Sobre todo en ese abrazo en la nieve, cargado con toda la pasión posible. Y si
con Maud, el serio e introspectivo Jean Louis se transforma en un niño alegre y
la conversación es estimulante, con Francoise los abrazos son fríos y él se
vuelve taciturno.
En las comedias y proverbios, en cambio, son chicas jóvenes, un poco
perdidas en el camino hacia la adultez, las que llevan la voz cantante. Y es
quizás en ellas, en sus dudas y vacilaciones, en sus cambios de humor y de
gustos, en sus contradicciones, donde Rohmer supo plasmar su particularmente
cálida visión de la humanidad. Ya sea que son amigas con amores cruzados como
en El amigo de mi amiga (ese hermoso cuento de amistad femenina y de
amores idealizados que no se corresponden con el amor ideal), chicas deprimidas
con una gran soledad a cuestas (como Sabine en La buena boda o Delphine en El
rayo verde) o inconformistas como Louise en La noche de luna llena, las chicas rhomerianas son todas dueñas de un gran coraje. Porque en sus idas y vueltas,
en sus neurosis, no hacen más que buscar algo que (como diría Bono) aún no han
encontrado. Y en esa catarata de ideas que expresa cada una, en esas angustias
aparentemente injustificadas, hay algo así como una esperanza. Por eso es tan
emotivo ese final de El rayo verde cuando Delphine (Marie Rivière, con una
dosis justa entre ser insoportable y conmovedora) luego de errar buscando una compañía
para pasar sus vacaciones, con una incomodidad y tristeza propia de quien no
está a gusto en ningún lado, encuentra ese momento casi epifànico en la playa.

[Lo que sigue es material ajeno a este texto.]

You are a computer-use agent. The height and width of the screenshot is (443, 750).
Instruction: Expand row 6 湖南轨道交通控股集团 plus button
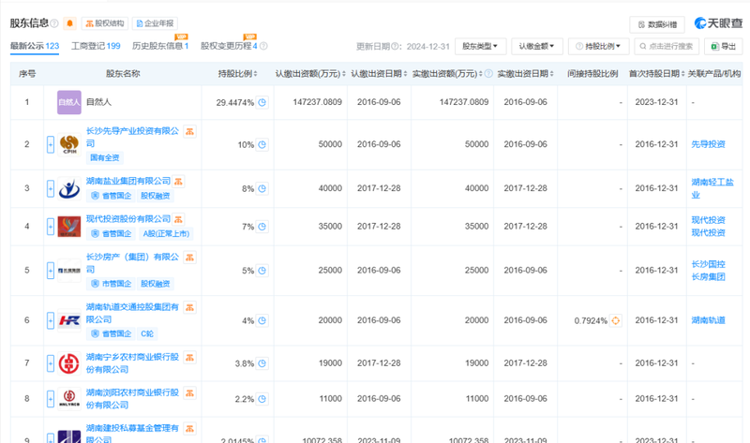(51, 321)
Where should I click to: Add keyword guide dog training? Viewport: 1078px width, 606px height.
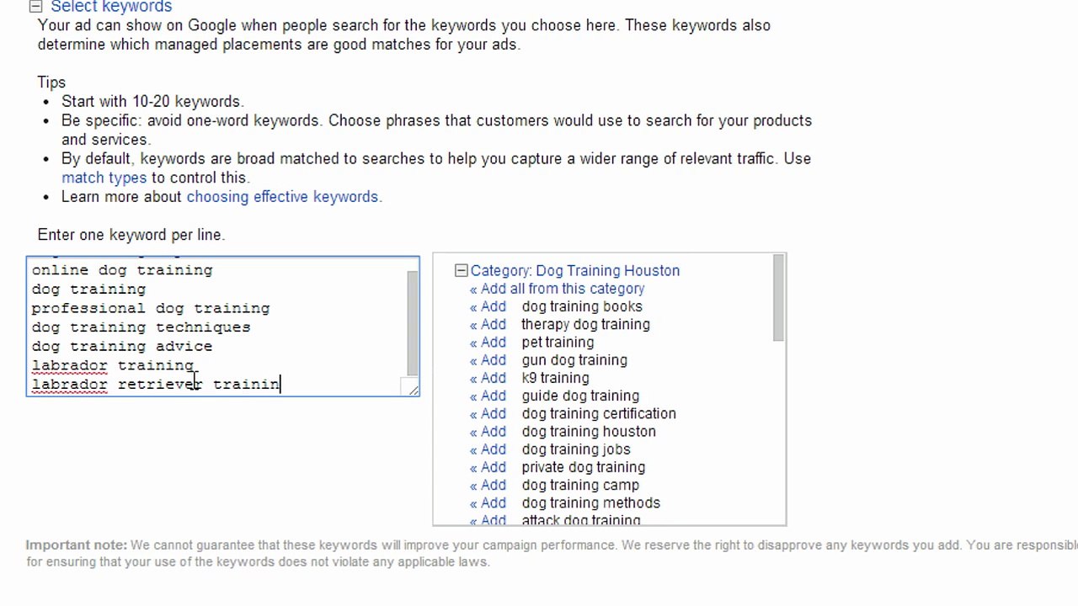[488, 396]
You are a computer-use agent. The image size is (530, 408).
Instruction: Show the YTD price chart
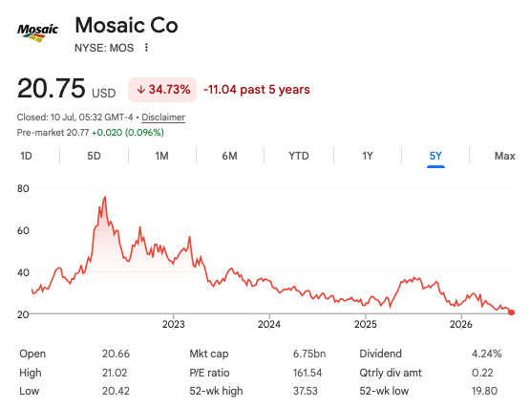click(299, 156)
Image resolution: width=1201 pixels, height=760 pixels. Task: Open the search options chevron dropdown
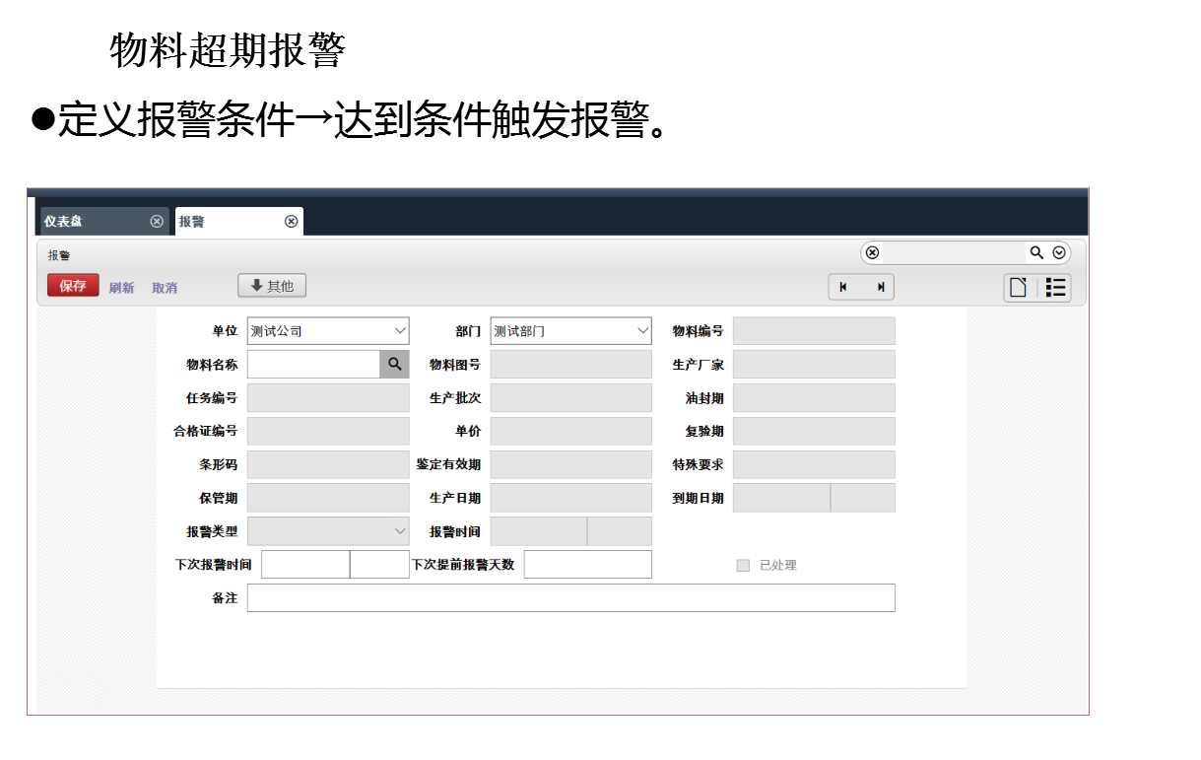[x=1057, y=252]
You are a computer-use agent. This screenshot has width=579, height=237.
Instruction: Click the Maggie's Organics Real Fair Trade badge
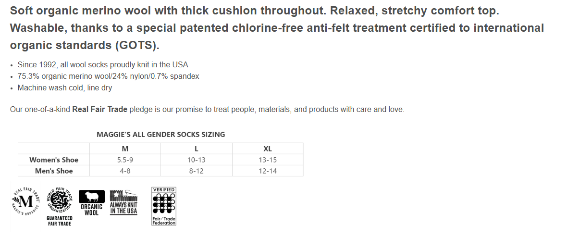[25, 201]
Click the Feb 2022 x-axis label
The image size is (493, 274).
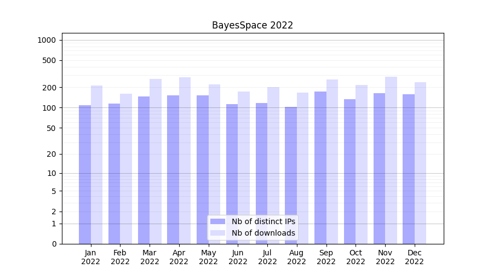pyautogui.click(x=120, y=257)
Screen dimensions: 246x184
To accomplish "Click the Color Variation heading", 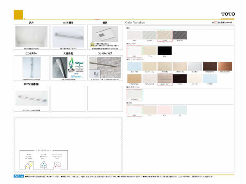I will point(135,23).
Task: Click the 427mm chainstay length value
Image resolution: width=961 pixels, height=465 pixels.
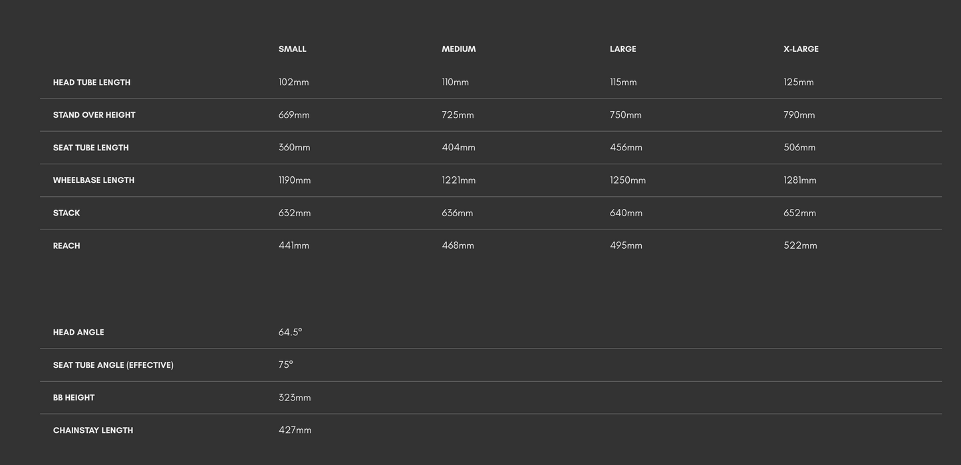Action: tap(295, 430)
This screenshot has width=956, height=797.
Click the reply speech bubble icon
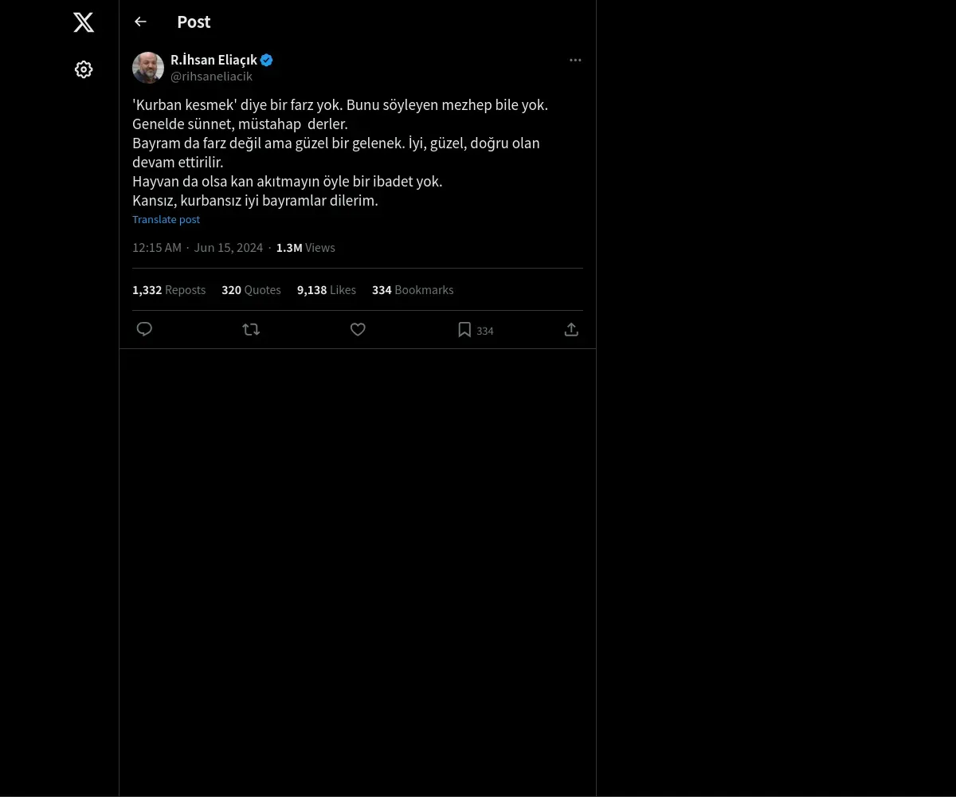point(144,329)
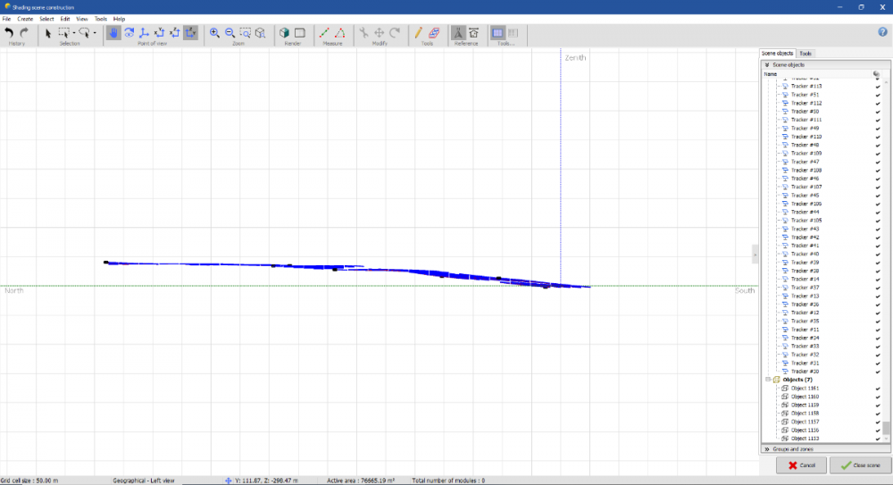Viewport: 893px width, 485px height.
Task: Toggle visibility check for Tracker #44
Action: click(878, 212)
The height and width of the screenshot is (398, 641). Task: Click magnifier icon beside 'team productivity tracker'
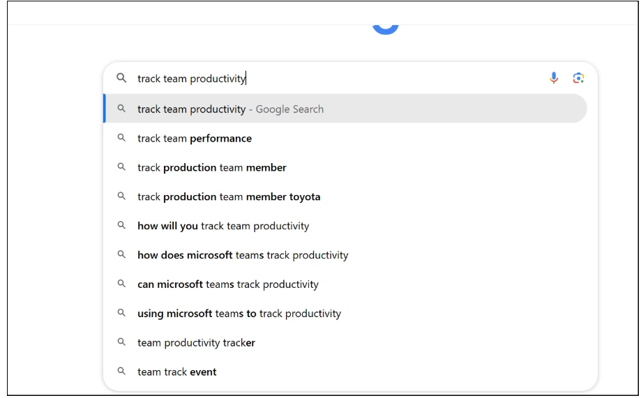(x=121, y=342)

Esa misma valentía femenina se puede ver en los cuentos de las cuatro estaciones (a excepción de Cuentos de verano, el único protagonizado por un
varón), especialmente en Cuentos de otoño, cuando las amigas protagonistas ya
no son las mismas jóvenes en busca de qué actitud tomar frente al mundo, sino
mujeres que ya han vivido su vida, pero que tienen ganas de seguir jugando. Quizás
eso era un poco Rohmer, un tipo lúdico, que amaba al mundo, o por lo menos lo
mostraba como algo digno de amar, y que en sus películas (educación sentimental
de muchos) enseñaba que a veces hay que apostar, aún cuando todo esté en
contra, porque la ganancia puede ser infinita.